Lines from the beginning of the data below through the one containing "Given: Sort by the Name column header" are to be printed exactly as they appear.

╭──

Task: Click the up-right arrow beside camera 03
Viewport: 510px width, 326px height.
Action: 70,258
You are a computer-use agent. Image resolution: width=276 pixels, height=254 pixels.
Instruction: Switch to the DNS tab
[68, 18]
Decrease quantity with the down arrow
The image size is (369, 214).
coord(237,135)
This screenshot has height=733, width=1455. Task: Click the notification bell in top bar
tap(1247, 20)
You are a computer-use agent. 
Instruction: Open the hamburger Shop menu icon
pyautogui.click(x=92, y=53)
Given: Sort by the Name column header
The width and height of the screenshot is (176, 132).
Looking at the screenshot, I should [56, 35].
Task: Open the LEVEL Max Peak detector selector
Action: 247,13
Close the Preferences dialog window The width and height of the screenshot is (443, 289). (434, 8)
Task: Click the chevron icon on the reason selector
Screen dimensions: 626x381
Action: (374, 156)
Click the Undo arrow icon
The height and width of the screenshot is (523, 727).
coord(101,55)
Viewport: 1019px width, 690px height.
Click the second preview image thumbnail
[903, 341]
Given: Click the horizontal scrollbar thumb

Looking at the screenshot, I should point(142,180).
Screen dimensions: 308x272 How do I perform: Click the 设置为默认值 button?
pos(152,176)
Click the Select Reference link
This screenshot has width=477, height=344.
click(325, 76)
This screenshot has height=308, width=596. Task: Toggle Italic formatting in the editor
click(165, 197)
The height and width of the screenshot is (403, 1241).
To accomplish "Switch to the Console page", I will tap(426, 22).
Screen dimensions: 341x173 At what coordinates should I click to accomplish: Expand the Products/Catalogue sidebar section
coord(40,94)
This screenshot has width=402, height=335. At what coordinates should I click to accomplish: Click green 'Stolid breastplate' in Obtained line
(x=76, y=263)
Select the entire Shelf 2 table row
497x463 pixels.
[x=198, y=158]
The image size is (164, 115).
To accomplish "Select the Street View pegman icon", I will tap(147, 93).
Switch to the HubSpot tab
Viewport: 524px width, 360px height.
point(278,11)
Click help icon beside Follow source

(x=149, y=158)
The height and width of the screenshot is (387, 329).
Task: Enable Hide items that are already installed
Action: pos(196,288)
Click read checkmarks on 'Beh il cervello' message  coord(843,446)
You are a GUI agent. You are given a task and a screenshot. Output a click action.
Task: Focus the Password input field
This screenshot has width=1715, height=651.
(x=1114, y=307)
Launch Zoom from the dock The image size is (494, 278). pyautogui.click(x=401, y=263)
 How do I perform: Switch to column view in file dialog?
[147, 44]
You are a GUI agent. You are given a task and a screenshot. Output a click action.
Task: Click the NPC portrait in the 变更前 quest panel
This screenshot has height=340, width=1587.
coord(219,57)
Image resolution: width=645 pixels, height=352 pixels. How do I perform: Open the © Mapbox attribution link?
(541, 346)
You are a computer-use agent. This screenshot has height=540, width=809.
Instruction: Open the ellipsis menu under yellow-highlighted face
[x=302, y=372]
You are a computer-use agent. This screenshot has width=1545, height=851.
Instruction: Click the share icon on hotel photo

╰──

### Answer section
Task: Click the up-right arrow beside camera 03
Viewport: 510px width, 326px height.
Action: 70,258
You are a computer-use agent. Image resolution: width=276 pixels, height=254 pixels.
Instruction: Switch to the DNS tab
[68, 18]
Decrease quantity with the down arrow
The image size is (369, 214).
coord(237,135)
This screenshot has height=733, width=1455. Task: Click the notification bell in top bar
tap(1247, 20)
You are a computer-use agent. 
Instruction: Open the hamburger Shop menu icon
pyautogui.click(x=92, y=53)
Given: Sort by the Name column header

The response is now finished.